此次应对中,我们可以看到基本上各个央行的行动都非常快,快速印钞,美国还无上限地供应流动性,这是因为担忧出现与1929和2008年类似的流动性黑洞和经济的负面循环。目前来看,这样的负面循环已经被打断了。跟前两次危机相比,这次我们有更多的财政、货币政策工具,应对方式也更加有效。至于效果,还有待观察,我们确实比之前聪明多了,相比前两次,人类的债务已经到了历史新高,现代货币理论MMT表明,无限制的印钞可以保证福利和产出,但是否一放水、刺激就会有效,还是要看后续几个季度的表现。(衰退)在一定程度会被抑制住,但深层次的问题还会存在,不排除二次探底或者出现更大的风险。

只要全球化有利可图,产业链布局就不会出现大变化

金融界:疫情对全球贸易以及供应链有何影响?

邵宇:全球贸易在疫情中受到重创。根据贸易组织预测,可能会下降8-10%甚至更多。这就是对全球化的巨大创伤。至于疫情结束后,贸易能否回归到以前的状态,特别是中国的全球化模式是否能按照之前的方式继续推进,都是问题。在此之前,中国确实是全球化的最大红利受益者,我们认为这是全球化3.0——美国的技术、海外的资本以及中国无限供应的劳动力和人口产能,这几点相结合,可以生产出廉价的制成品售向全球,总体而言,这是由美元和美国带领的全球化,中国不遗余力地加入。
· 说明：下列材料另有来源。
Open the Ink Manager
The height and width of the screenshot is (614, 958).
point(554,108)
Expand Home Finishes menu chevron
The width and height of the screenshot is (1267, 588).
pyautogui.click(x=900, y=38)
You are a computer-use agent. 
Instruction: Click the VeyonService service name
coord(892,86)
现在看来,疫情可能会对整个生产链形成持续影响,如:医疗物资,口罩、呼吸机之类的,现在都在争夺有限的医疗物资。很有可能在疫情后,基本的公共卫生安全类的物资会就近生产,即把生产线迁回母国再生产,自然会消减中国产能。除此以外,高技术产业也会考虑挪回本国,实际上在2008年次贷危机后,发达国家是有这样的倾向的。全球化可能会发生再逆转,包括对全球化产业链的分割。
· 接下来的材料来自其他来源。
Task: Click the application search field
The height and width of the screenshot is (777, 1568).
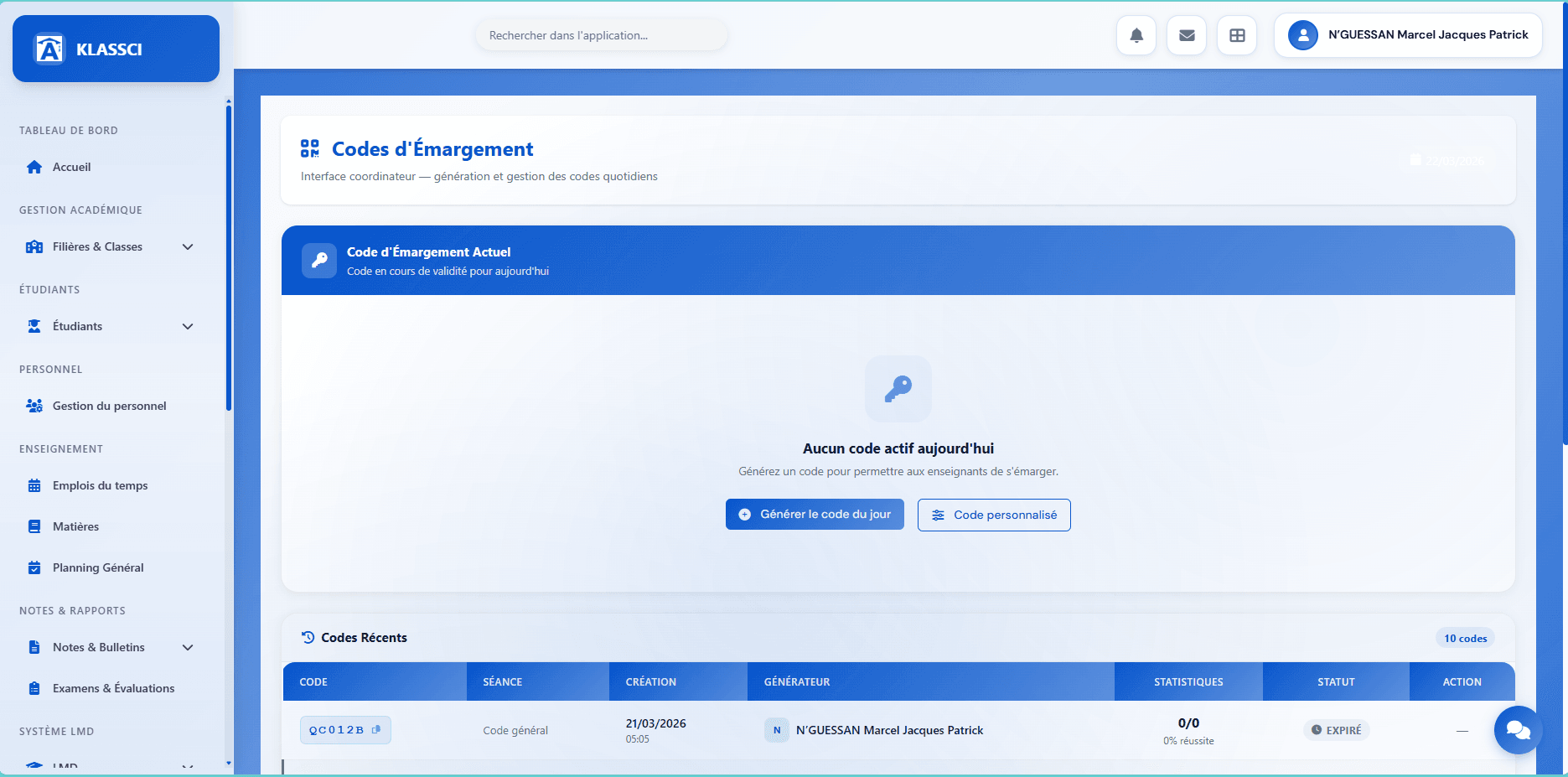Action: [x=601, y=35]
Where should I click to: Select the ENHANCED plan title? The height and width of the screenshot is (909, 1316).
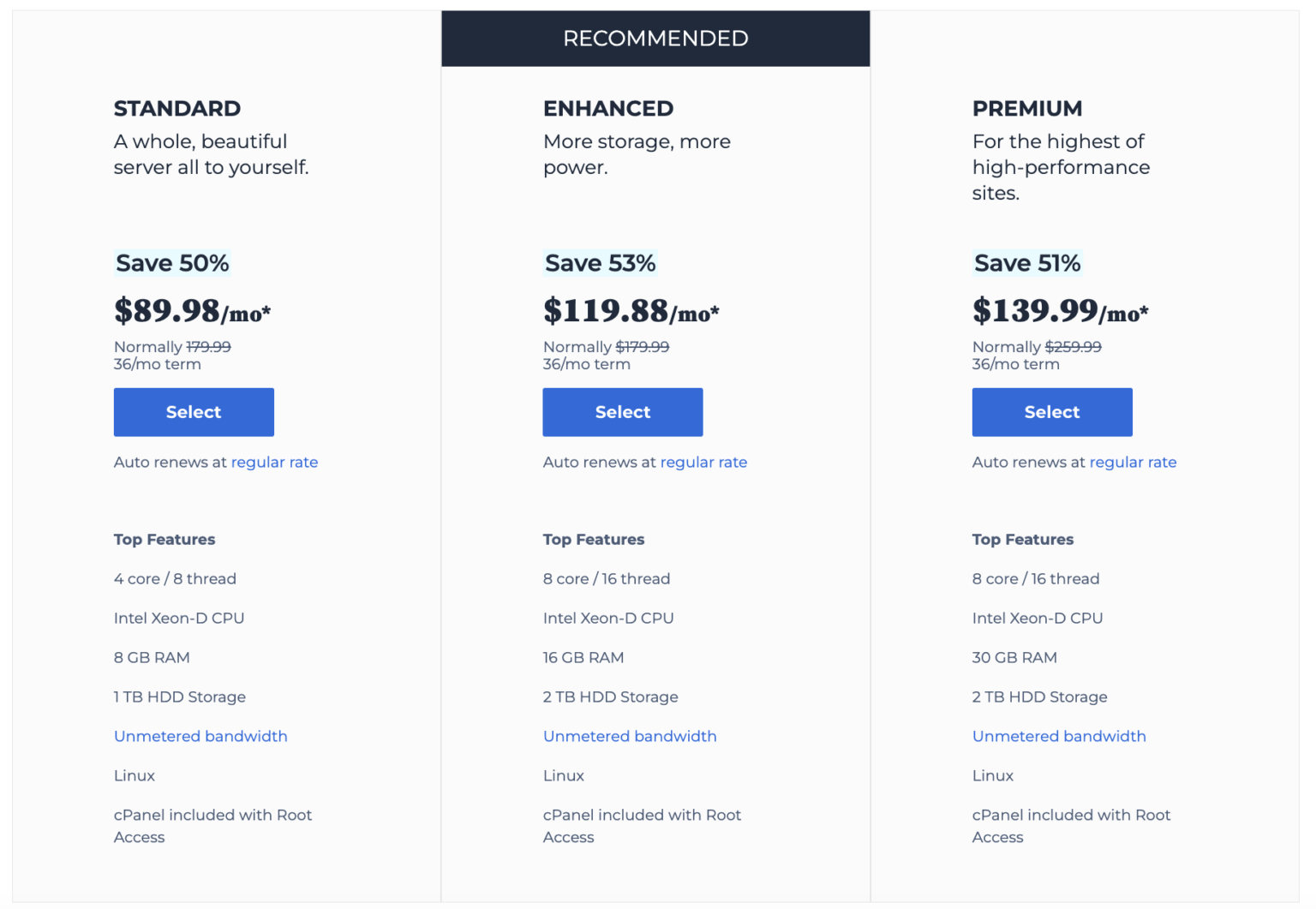tap(608, 109)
当然也有比较好的地方,我们能看到在美国主导全球化的过程中,主要依靠跨国公司以及美元的力量。目前来看,跨国公司追逐利润的想法是不会变的,这意味着并不是政府想把生产线迁回就可以迁回,生产的性价比是考量重点。我们认为,除了北美特别是美国,可能需要单独的产业链部署外,全球的其他地区会采取“n 1”模式,跨国公司会集中优化产业链配置,没有必要更细致地切割原本已有性价比的产能。美国可能会按照“n-1”模式部署产业链,这会对中国企业外流产生一定的阻挡作用。所以实际上,只要全球化有利可图,大家依旧按照原来的方式进行布置,会有变化但不会有我们想象中的那么巨大。这有利于保持中国产业链的竞争优势,特别是在中国新一轮的市场和体制的开放政策下,会释放更多开放红利,有更多产业链愿意留在中国。这样的话,全球化就可以得到维系。

新价值投资要注意捕捉新行业、新产业、新浪潮

金融界:巴菲特受疫情影响损失惨重,这是否说明价值投资失灵了?

邵宇:在2月26号之前,巴菲特89岁的高龄平生也就见证过一次熔断,但在之后的两周又见证了三次。这样的大幅波动本身就是历史罕见的。
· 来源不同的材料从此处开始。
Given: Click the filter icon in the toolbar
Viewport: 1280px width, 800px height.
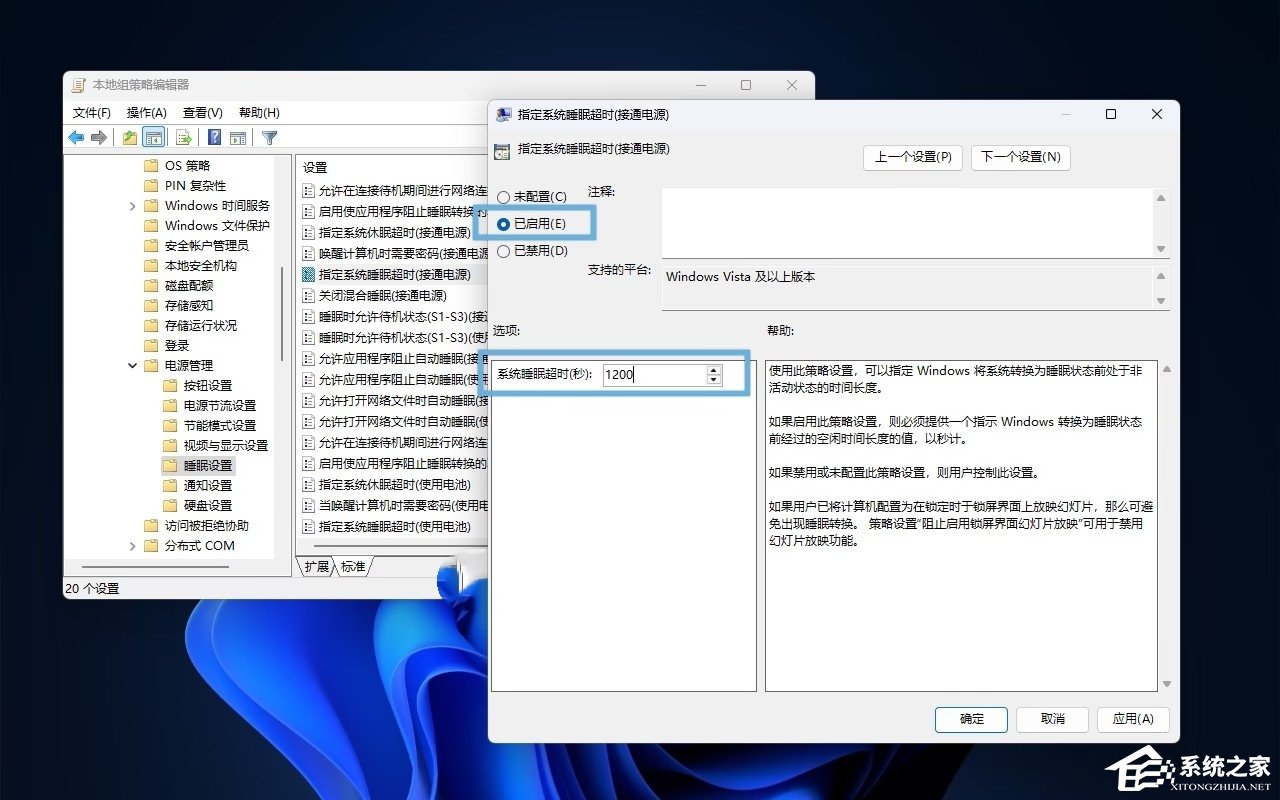Looking at the screenshot, I should pos(269,137).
实际上,疫情和金融危机有很大不同,主要是人类的线下活动停摆。这导致经济,尤其是以服务和消费为主的发达经济体出现了大幅停摆,停摆持续越长,对发达经济体和全球经济的影响就越深远。如果要彻底战胜疫情,需要疫苗和药物。但是从历史上来看,都需要较长的研制时间。

很多人疑惑这会不会像1918年大流感那样,对全球经济造成大创伤。巴菲特也没有预见到这样一个突如其来的黑天鹅加会犀牛的叠加,黑天鹅是小概率事件,疫情爆发是小概率事件,但同时它又是灰犀牛,随着人类更多活动的扩展,疫情对人类的影响会以更密集的形式到来。所以2020年在这两种的叠加之下,情况变得尤其复杂,远超过单一的黑天鹅或灰犀牛因素的影响。

短期扰动难以避免,但价值投资是否就不灵了?价值投资是长远的投资逻辑,巴菲特之所以能在这么长的时间里或许这么高额的收益是因为他经历了美国在战后成为全球领袖以及带领全球化3.0的整个红利收获过程。随着市场的扩大、技术的上升,以及全球供应链完善,他的被投企业都被称为是价值投资的典范。他没有捕捉到科技股,像这十年的FNG,互联网所带来的泡沫或者说红利,由于这部分红利没有获取,所以这十年他的业绩可以说是乏善可陈的。他的操作主要是在1945年到这十年之前的全球化、产业化、城市化所带来的繁荣的价值投资的品种。某种意义上来看,这次危机也教育了大家,新的价值投资也要在优化后捕捉新的行业与产业的浪潮以及全球化的浪潮,这才能成为新一代的价值投资者。

投资者需要发掘不同的核心资产

金融界:未来全球发展将何去何从?

邵宇:疫情终将过去,但我们不确定的是这个时间是一季度、一年,还是更长的时间。另外一个我们关心的问题是2020年是黑天鹅和灰犀牛的叠加,那么会不会是1918年大流感 1929年的大萧条 2008年的金融危机,以及大量重要金融机构的破产,如果是这样的叠加,那么2020年确实会成为非常悲惨的年份。

但目前来看不会发展到这一步,相对1918年,科学技术更强,疫苗的研发时间可能不需要3年那么久,可能一年甚至更快的时间就会有所结果。但和1918年相比,全球化的联系是之前没有的。一方面科学技术更强,一方面全球化联系更强。

与1929年相比,我们现在具备更多财政工具,不论是给居民发放消费券,还是对中小企业的支持,我们都有了更多的工具。相比2008年,我们拥有了更多的货币工具,特别是现代货币理论这样一个战无不胜的无限供应流动性的政治工具。所以我们一定能熬过这关。

但是在这之后,中长期来看,我们需要做更多考虑,如:全球产业链会不会有新方向,之前是中美携手,之后会变成什么样?投资者需要发掘不同的核心资产分布,同时对中国来说,公共服务的短板需要补上,由此是否能带动城市群的相应消费以及消费升级、新兴科技的潮流。这些对于价值投资者来说是中长期命题。

总地来说,疫情终将过去,我们会发现新的符合全球化潮流及中国技术进步的核心资产,只有这样才能在疫情和后疫情时代,找到我们的价值所在。